With courts backlogged by record numbers of foreclosure filings, policymakers are increasingly interested in finding solutions to the ongoing housing crisis. One potential mechanism for curbing foreclosure filings and facilitating conversations between borrowers and lenders, while also helping courts catch up on their backlogged caseloads, is moratoria on foreclosures. In the past, policymakers have enacted moratoria during periods of dire need, including the Great Depression and the aftermaths of Hurricanes Katrina and Rita. In recent years, moratoria of varying durations (between one month and five years) have been proposed at the local, state, and federal levels.

Before suggesting that policymakers implement foreclosure moratoria, this paper takes a step back and examines what a foreclosure moratorium does. The first part of the paper examines the lender's incentives associated with the policy change, where we ask if conditional on delinquency, lenders speed up the sending of the initial foreclosure decision. Lenders may be particularly interested in doing so if they think that the moratorium could be extended for an uncertain period of time. We document the bunching of foreclosure filings just before the start of the moratorium period, as well as a bunching of filings just after the moratorium concludes. Second, we determine (1) if there is less delay in the time to the foreclosure decision in the treatment areas, (2) if the added time gives delinquent loans an increased probability of obtaining a formal renegotiation of mortgage contracts, and (3) if conditional on receiving a modification, the terms are more generous than they would have been absent the policy.

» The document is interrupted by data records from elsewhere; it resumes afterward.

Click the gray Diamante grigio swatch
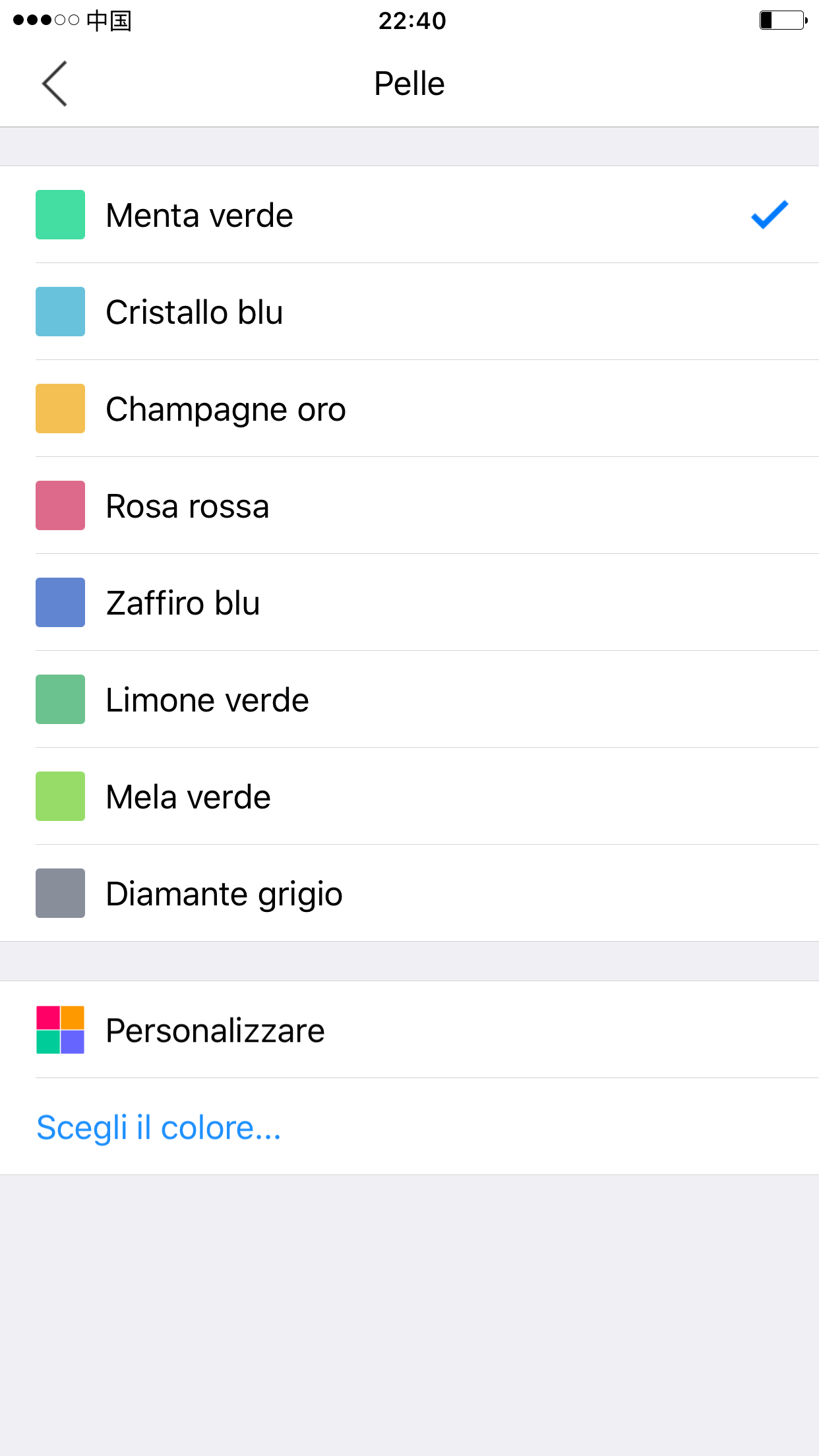coord(60,893)
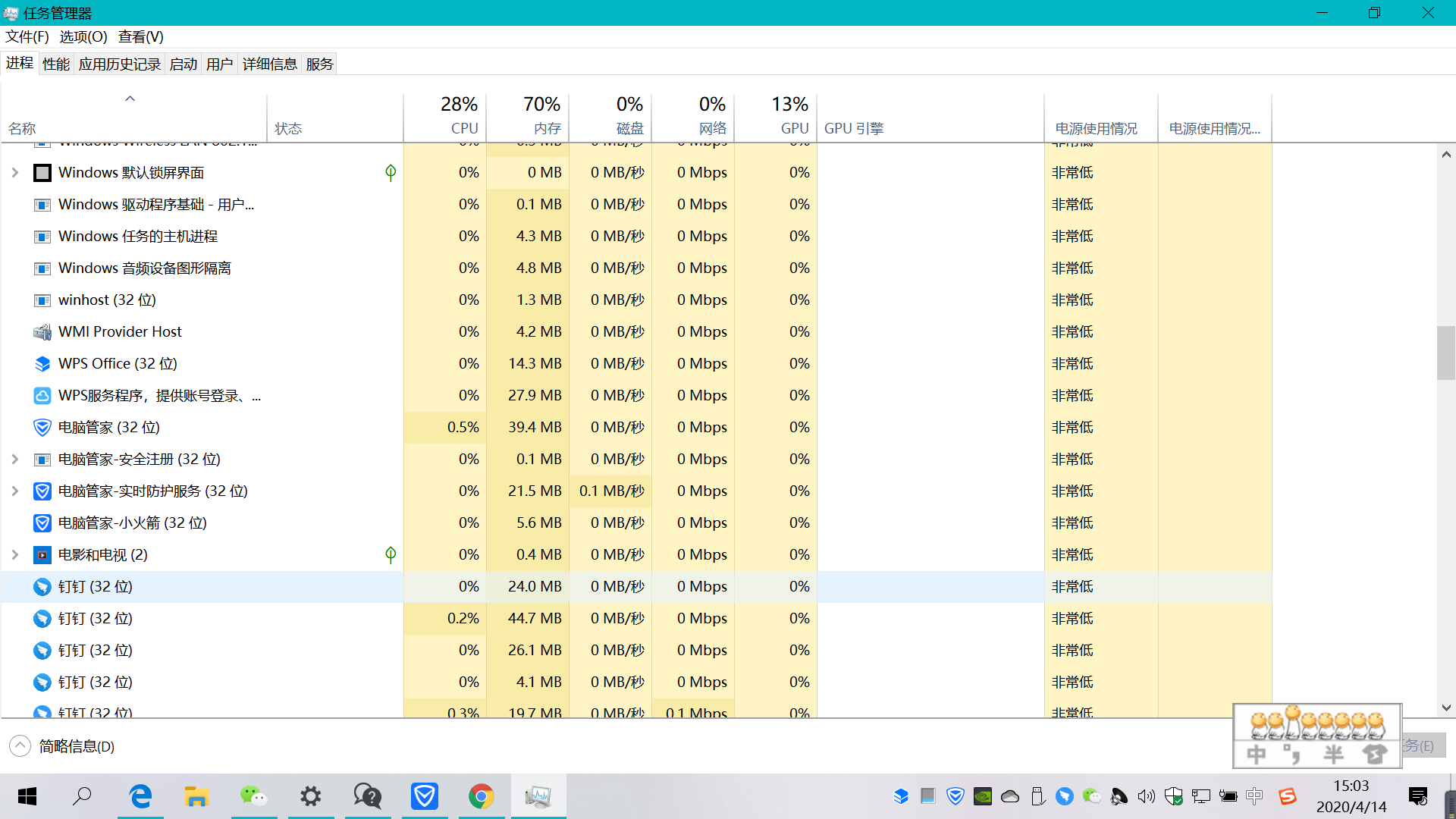Click the process list vertical scrollbar thumb
Screen dimensions: 1456x819
[x=1445, y=353]
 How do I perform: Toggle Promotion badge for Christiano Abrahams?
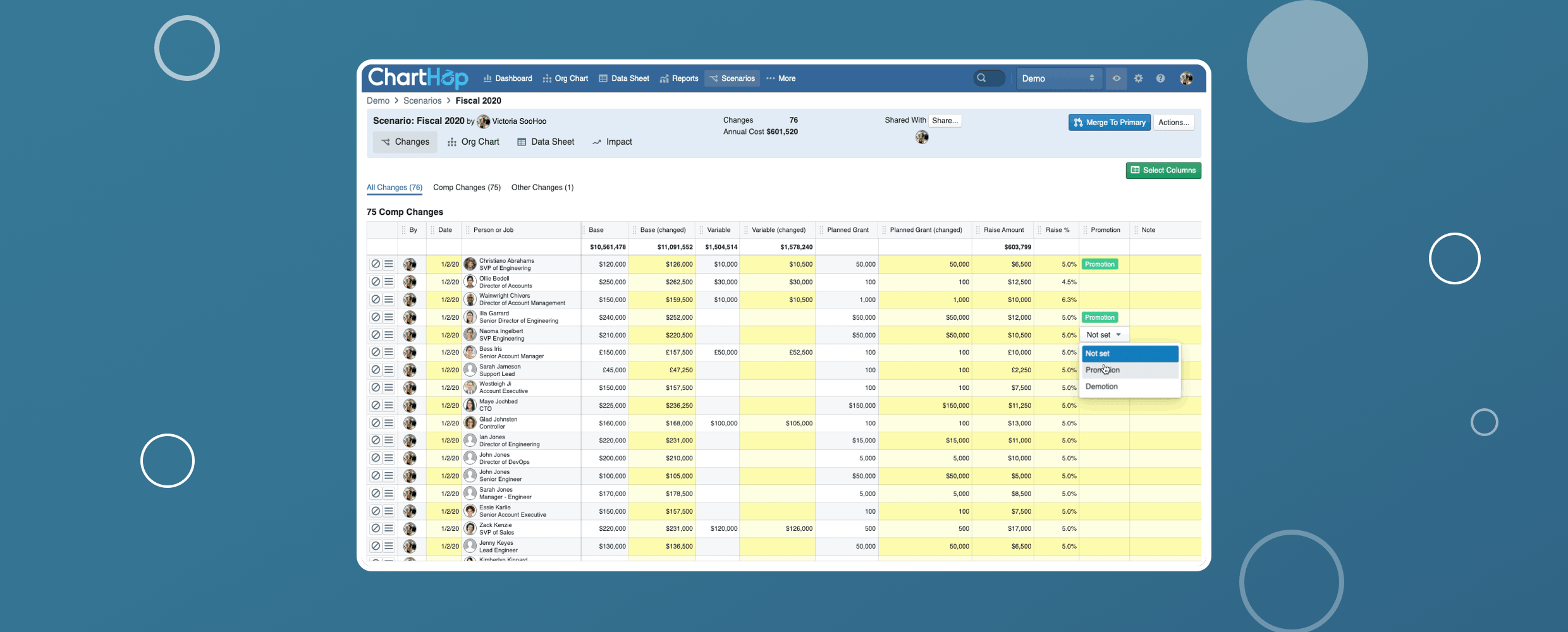pyautogui.click(x=1099, y=264)
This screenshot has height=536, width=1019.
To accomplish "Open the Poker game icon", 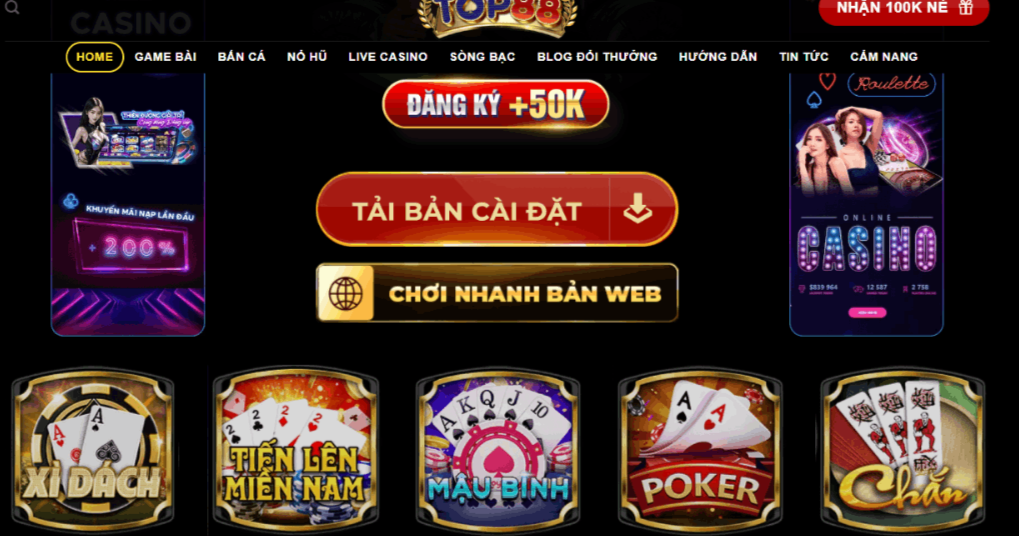I will (x=701, y=450).
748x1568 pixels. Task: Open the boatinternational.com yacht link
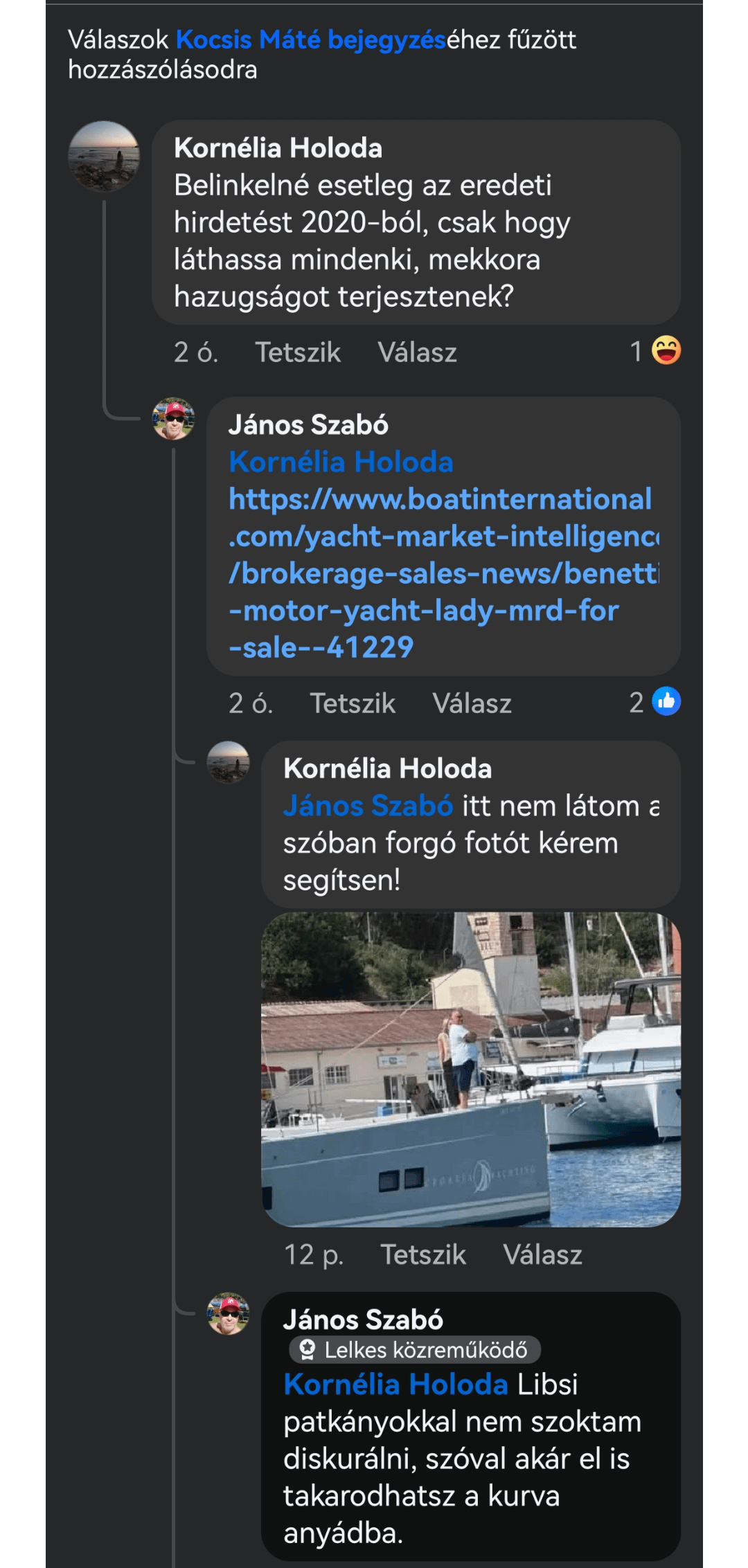pos(443,573)
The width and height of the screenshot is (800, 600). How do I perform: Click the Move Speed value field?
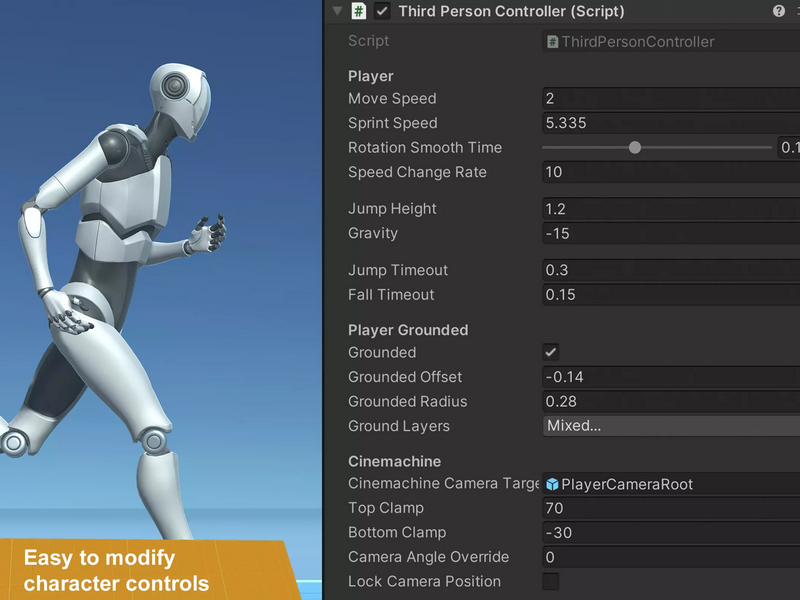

To test these hypotheses empirically, we examine two moratoria programs: one statewide program in Florida in 2008, and another in the City of Philadelphia also in 2008. Using data from the Corporate Trust Services (CTS) database, which provides monthly information on all loans where Wells Fargo is the trustee, we obtain the current delinquency status of the loan, whether or not it received a modification, and when the initial filing was sent, along with many other variables. For Philadelphia, we implement a difference-in-differences specification where we compare modifications within the city of Philadelphia, where borrowers were exposed to the moratorium, to those in counties just outside the city limits, where we hold MSA constant. In Florida, we examine the same questions using a regression discontinuity design, where we compare loans in Northern Florida to those just over the border in Georgia and Alabama, again holding MSA constant in order to control for local housing market attributes. This natural experiment is unique to the mortgage literature, as there is no selection into a moratorium policy.